• **TASK BRIEF**:
Give each record below again, without a single difference.

• **DATA LISTING**:
⁂

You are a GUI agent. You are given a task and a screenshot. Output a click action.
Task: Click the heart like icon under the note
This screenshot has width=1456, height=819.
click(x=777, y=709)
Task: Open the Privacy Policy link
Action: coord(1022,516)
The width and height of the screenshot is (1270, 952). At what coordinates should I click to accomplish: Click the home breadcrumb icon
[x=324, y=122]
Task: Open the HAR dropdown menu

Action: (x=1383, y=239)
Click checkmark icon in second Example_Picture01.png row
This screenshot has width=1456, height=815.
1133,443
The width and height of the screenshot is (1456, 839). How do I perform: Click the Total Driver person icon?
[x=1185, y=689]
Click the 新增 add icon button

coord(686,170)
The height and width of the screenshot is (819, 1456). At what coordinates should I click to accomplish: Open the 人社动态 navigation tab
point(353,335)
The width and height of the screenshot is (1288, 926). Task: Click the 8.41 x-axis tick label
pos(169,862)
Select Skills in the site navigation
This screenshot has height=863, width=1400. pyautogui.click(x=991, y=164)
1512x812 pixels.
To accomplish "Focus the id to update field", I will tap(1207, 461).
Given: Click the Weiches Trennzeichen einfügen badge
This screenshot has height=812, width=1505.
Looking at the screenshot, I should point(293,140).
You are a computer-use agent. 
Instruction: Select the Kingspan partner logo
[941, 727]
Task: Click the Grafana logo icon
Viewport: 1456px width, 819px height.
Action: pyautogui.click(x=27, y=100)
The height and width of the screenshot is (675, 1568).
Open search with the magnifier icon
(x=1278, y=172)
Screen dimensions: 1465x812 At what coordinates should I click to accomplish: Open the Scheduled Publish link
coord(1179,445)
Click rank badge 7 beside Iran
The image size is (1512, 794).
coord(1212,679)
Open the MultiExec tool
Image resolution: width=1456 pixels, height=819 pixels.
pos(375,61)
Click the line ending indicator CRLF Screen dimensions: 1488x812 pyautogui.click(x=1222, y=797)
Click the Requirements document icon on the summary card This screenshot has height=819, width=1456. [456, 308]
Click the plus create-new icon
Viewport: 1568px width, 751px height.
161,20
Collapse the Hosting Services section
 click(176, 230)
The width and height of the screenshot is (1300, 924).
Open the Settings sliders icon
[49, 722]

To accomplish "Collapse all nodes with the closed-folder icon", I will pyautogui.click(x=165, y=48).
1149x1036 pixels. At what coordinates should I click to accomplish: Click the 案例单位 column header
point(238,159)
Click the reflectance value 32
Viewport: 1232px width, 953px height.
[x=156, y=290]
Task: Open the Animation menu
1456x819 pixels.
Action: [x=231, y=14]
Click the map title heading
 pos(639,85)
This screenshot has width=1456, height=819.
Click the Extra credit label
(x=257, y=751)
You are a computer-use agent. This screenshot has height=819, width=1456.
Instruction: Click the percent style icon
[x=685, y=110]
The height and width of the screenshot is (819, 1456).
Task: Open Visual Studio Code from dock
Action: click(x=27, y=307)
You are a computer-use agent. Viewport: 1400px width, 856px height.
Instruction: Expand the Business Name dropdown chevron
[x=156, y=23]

⁂

• **RESPONSE FOR THIS EXERCISE**:
You are a GUI agent. You are given a task and a screenshot. Output a click action.
Task: Click the heart like icon under the note
This screenshot has width=1456, height=819.
click(x=777, y=709)
Task: Open the Privacy Policy link
Action: coord(1022,516)
The width and height of the screenshot is (1270, 952). At what coordinates should I click to accomplish: Click the home breadcrumb icon
[x=324, y=122]
Task: Open the HAR dropdown menu

Action: (x=1383, y=239)
Click checkmark icon in second Example_Picture01.png row
This screenshot has width=1456, height=815.
1133,443
The width and height of the screenshot is (1456, 839). How do I perform: Click the Total Driver person icon?
[x=1185, y=689]
Click the 新增 add icon button

coord(686,170)
The height and width of the screenshot is (819, 1456). At what coordinates should I click to accomplish: Open the 人社动态 navigation tab
point(353,335)
The width and height of the screenshot is (1288, 926). Task: Click the 8.41 x-axis tick label
pos(169,862)
Select Skills in the site navigation
This screenshot has height=863, width=1400. pyautogui.click(x=991, y=164)
1512x812 pixels.
To accomplish "Focus the id to update field", I will tap(1207, 461).
Given: Click the Weiches Trennzeichen einfügen badge
This screenshot has height=812, width=1505.
Looking at the screenshot, I should point(293,140).
You are a computer-use agent. 
Instruction: Select the Kingspan partner logo
[941, 727]
Task: Click the Grafana logo icon
Viewport: 1456px width, 819px height.
Action: pyautogui.click(x=27, y=100)
The height and width of the screenshot is (675, 1568).
Open search with the magnifier icon
(x=1278, y=172)
Screen dimensions: 1465x812 At what coordinates should I click to accomplish: Open the Scheduled Publish link
coord(1179,445)
Click rank badge 7 beside Iran
The image size is (1512, 794).
coord(1212,679)
Open the MultiExec tool
Image resolution: width=1456 pixels, height=819 pixels.
pos(375,61)
Click the line ending indicator CRLF Screen dimensions: 1488x812 pyautogui.click(x=1222, y=797)
Click the Requirements document icon on the summary card This screenshot has height=819, width=1456. [456, 308]
Click the plus create-new icon
Viewport: 1568px width, 751px height.
161,20
Collapse the Hosting Services section
 click(176, 230)
The width and height of the screenshot is (1300, 924).
Open the Settings sliders icon
[49, 722]

To accomplish "Collapse all nodes with the closed-folder icon", I will pyautogui.click(x=165, y=48).
1149x1036 pixels. At what coordinates should I click to accomplish: Click the 案例单位 column header
point(238,159)
Click the reflectance value 32
Viewport: 1232px width, 953px height.
[x=156, y=290]
Task: Open the Animation menu
1456x819 pixels.
Action: [x=231, y=14]
Click the map title heading
 pos(639,85)
This screenshot has width=1456, height=819.
Click the Extra credit label
(x=257, y=751)
You are a computer-use agent. This screenshot has height=819, width=1456.
Instruction: Click the percent style icon
[x=685, y=110]
The height and width of the screenshot is (819, 1456).
Task: Open Visual Studio Code from dock
Action: click(x=27, y=307)
You are a computer-use agent. Viewport: 1400px width, 856px height.
Instruction: Expand the Business Name dropdown chevron
[x=156, y=23]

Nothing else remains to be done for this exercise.